On an unrelated note, my brain keeps telling me that sequence of 4s and -4s is in a maroon coloured font; at first I was wondering how you had coloured it since this forum has no [color] tags. Strange.
You are correct in using the term amplitude for the volume of the wave. Magnitude could work but is a bit ambiguous (I think so at least).
Amplitude is definitely the correct word; the amplitude of a wave is the distance from the highest peak to the lowest trough. The magnitude is the distance from the equilibrium position to the highest peak (usually half the amplitude).

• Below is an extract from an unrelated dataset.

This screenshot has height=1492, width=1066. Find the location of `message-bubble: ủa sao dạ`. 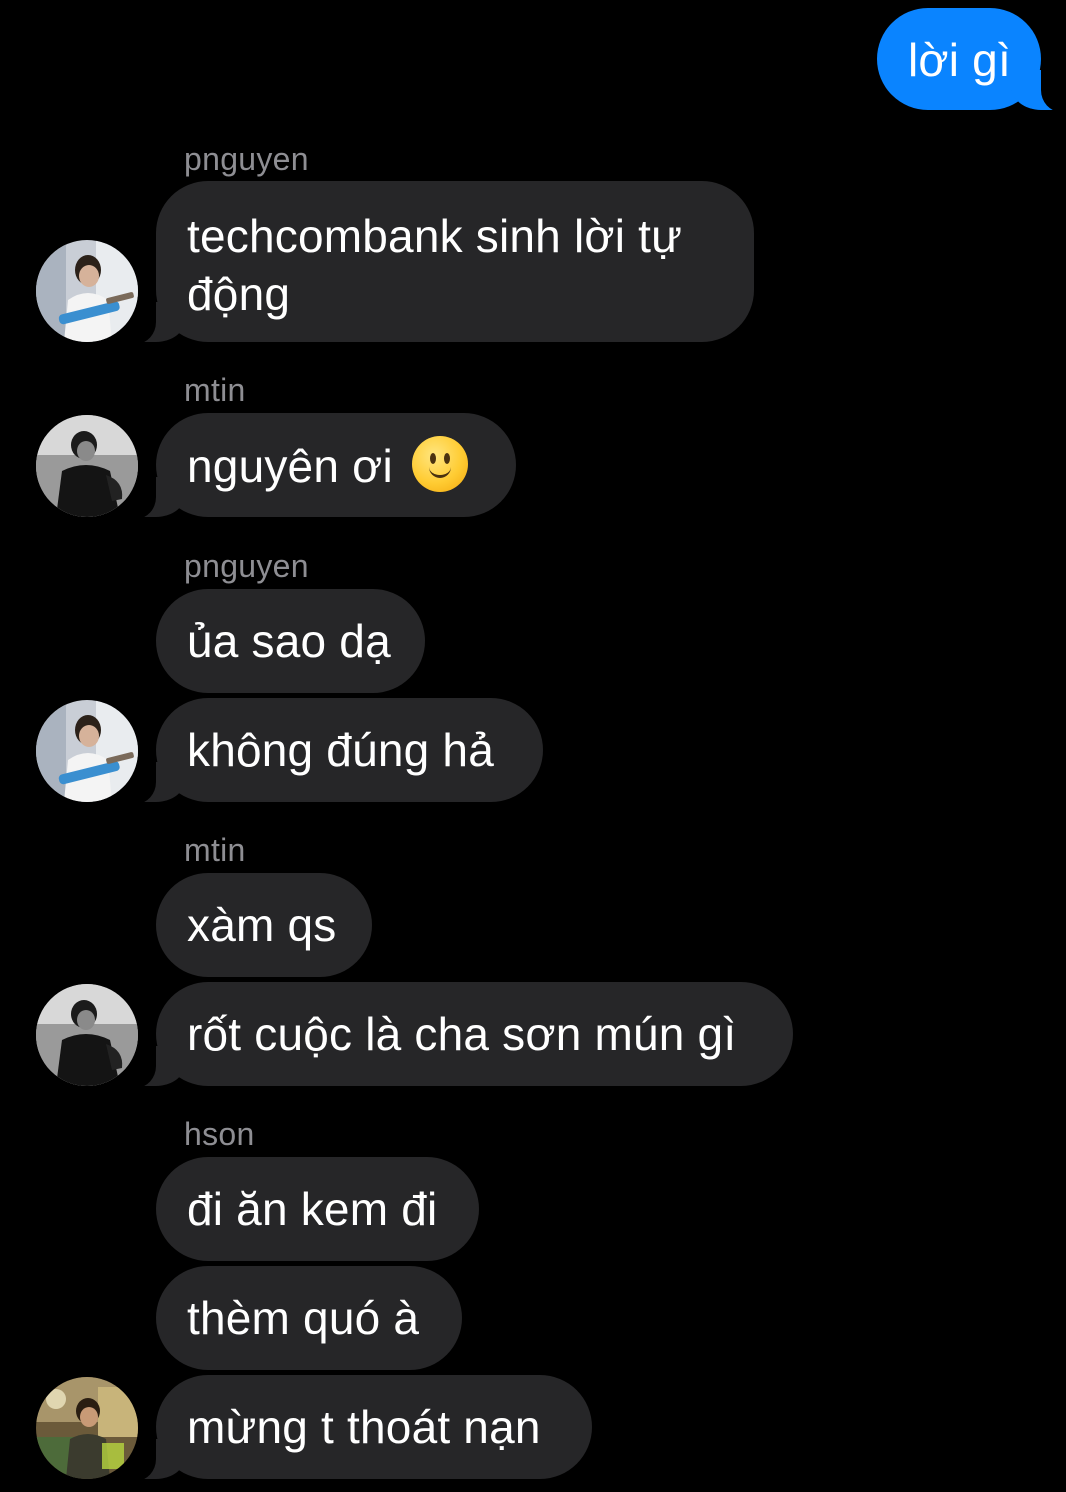

message-bubble: ủa sao dạ is located at coordinates (290, 641).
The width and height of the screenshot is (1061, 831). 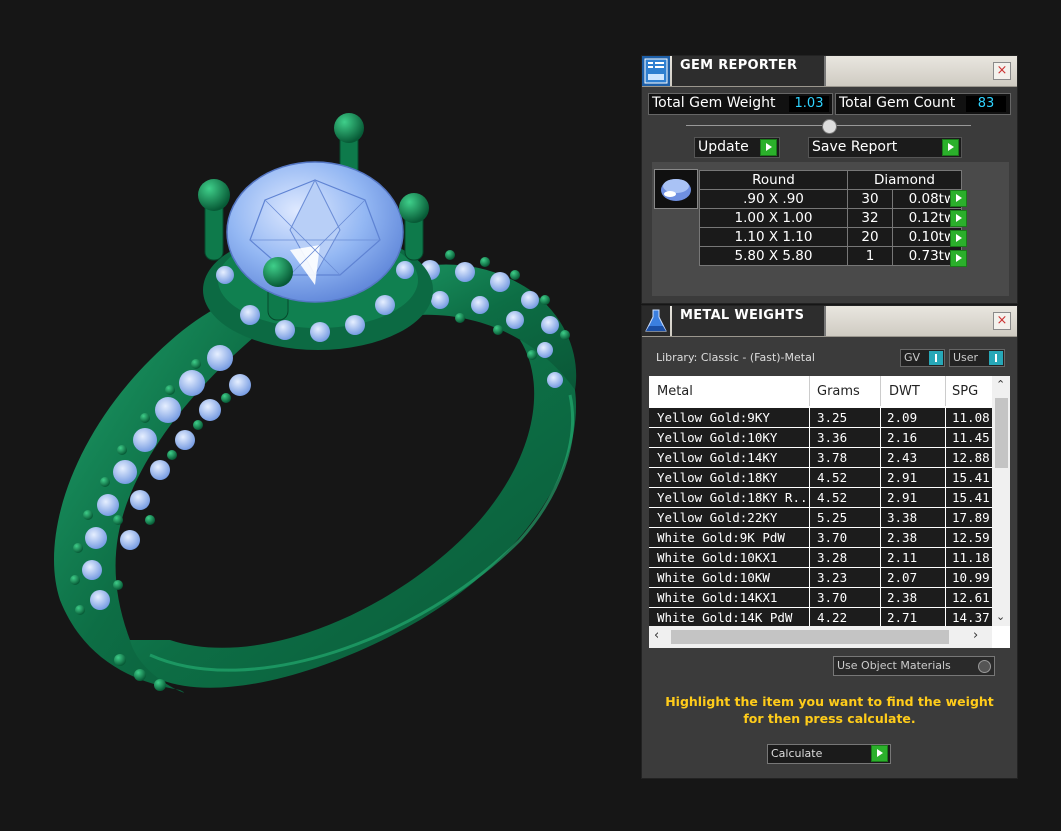 I want to click on col-spg: SPG, so click(x=965, y=392).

I didn't know what the samples actually represented


As an oversimplified view of analog audio:

A microphone may contain a membrane made of some piezo electric material. A piezo electric material is a material that when stressed or "pushed" generates a voltage ( and hence also a current, though it is the voltage that is important). The induced voltage is proportional to the displacement of the membrane perpendicular to the plane of the membrane. As air molecules strike the membrane (vibrating in the complex way Disch described above) this induces a fluctuating voltage in the wire from the microphone whose frequency content is ideally the same as that of the original sound wave. The signal is then amplified through various stages, ideally changing only the amplitude of the electical signal and not its frequency content. The final stage outputs the signal to the speakers which are driven to vibrate in response to the fluctuating voltage. The moving cones in the speakers force the air molecules to vibrate reproducing the original sound wave. What is sampled in digital audio is the fluctuating voltage in the electrical signal. The sampling rate is the number of samples per second (CD rate is 44.1 kHz) and the sampling depth is the number of bits used to represent the voltage values (8-bit, 16-bit etc.). Hope this helps a little.